Dohnut works with Pi-hole as a local upstream DNS server. Dohnut encrypts outbound DNS queries and can load-balance between multiple DoH providers for performance and privacy benefits. Additional countermeasures supported by Dohnut can be enabled to deter tracking even by DoH providers.
Tip: See the Dohnut with Docker Compose guide for an easy way to run Pi-hole and Dohnut together.
Dohnut can run on the same device as Pi-hole. A popular approach is to set up Raspbian Linux on a Raspberry Pi.
Run Dohnut in Docker or run Dohnut with systemd.
Pi-hole exposes a DNS server on port 53/udp
. Dohnut can avoid conflict by running on a different port, for example 53000
.
The only DNS "client" talking directly to Dohnut will be Pi-hole. If both are deployed on the same machine, Dohnut can be restricted to allow only on local connections by listening on a loopback interface 127.0.0.1
.
--listen 127.0.0.1:53000
Specify any other command line interface options as needed.
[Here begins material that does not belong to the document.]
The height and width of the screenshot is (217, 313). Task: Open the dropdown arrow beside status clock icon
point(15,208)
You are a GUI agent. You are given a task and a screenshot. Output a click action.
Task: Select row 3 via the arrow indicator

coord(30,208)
These options can be passed to the dohnut
command directly, via a JSON file (e.g. --options dohnut.json
), or as arguments to the Docker image using docker run
.
For example:
$ dohnut \
--listen 127.0.0.1:53000 \
--doh cleanbrowsing cloudflare commonshost quad9 \
--countermeasures spoof-queries spoof-useragent
See the Pi-hole documentation for installation instructions.
Access the Pi-hole dashboard and log in as administrator.
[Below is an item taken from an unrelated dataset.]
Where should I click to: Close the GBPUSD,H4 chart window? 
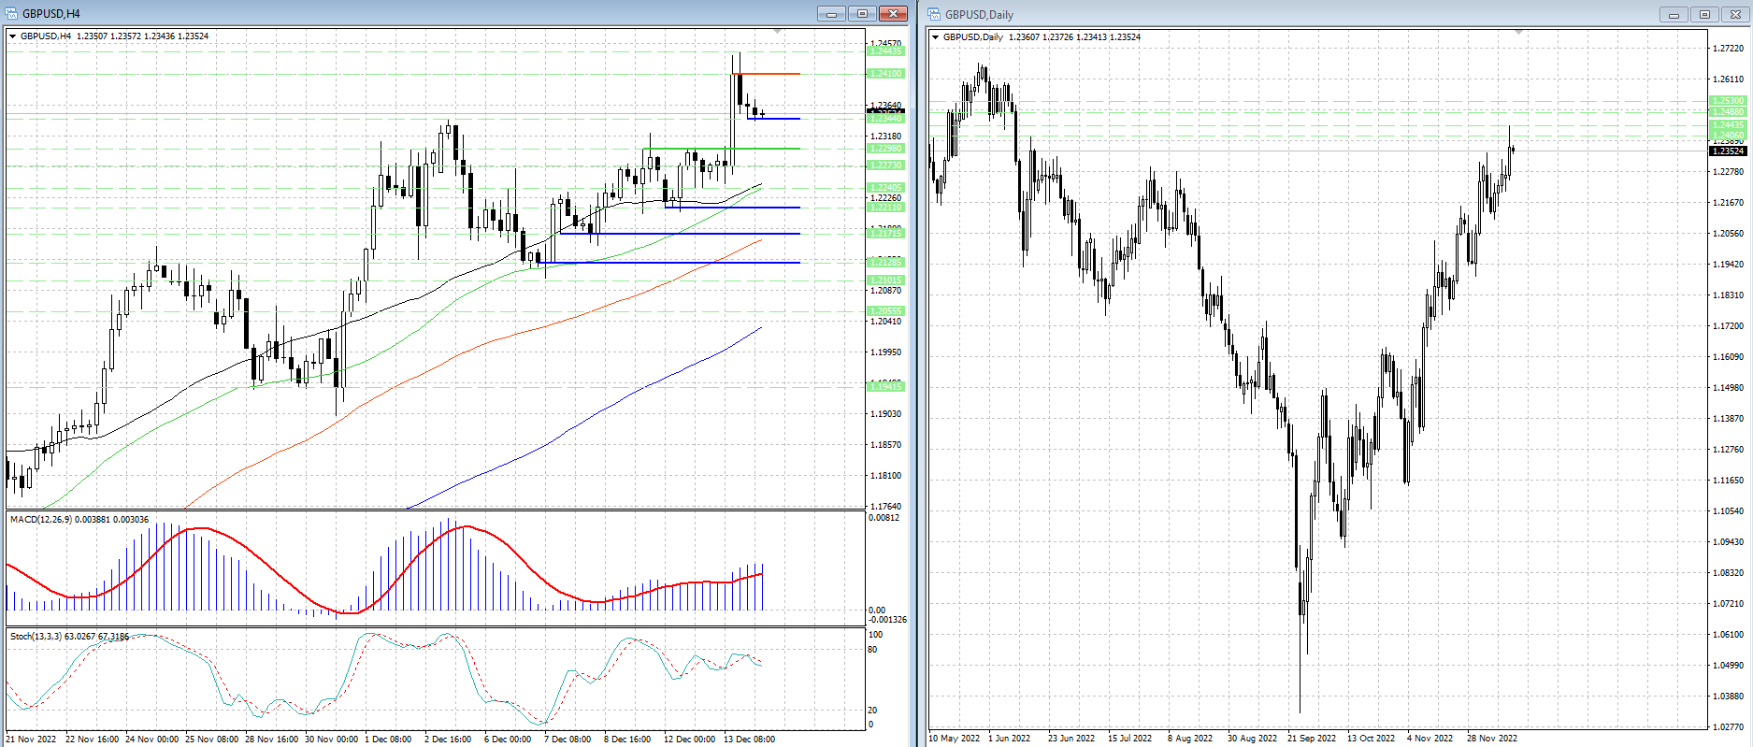click(x=893, y=13)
https://pi.hole/admin (or the Pi-hole's IP address)
Go to: Settings > DNS > Upstream DNS Servers > Custom 1 (IPv4)
Enter the Dohnut IP address and port using the hash syntax (address#port
). Enable its checkbox.
127.0.0.1#53000
Disable any other Upstream DNS servers to ensure all DNS queries make use of Dohnut.
All your DNS queries through Pi-hole are now encrypted and load balanced for enhanced security, privacy, and performance.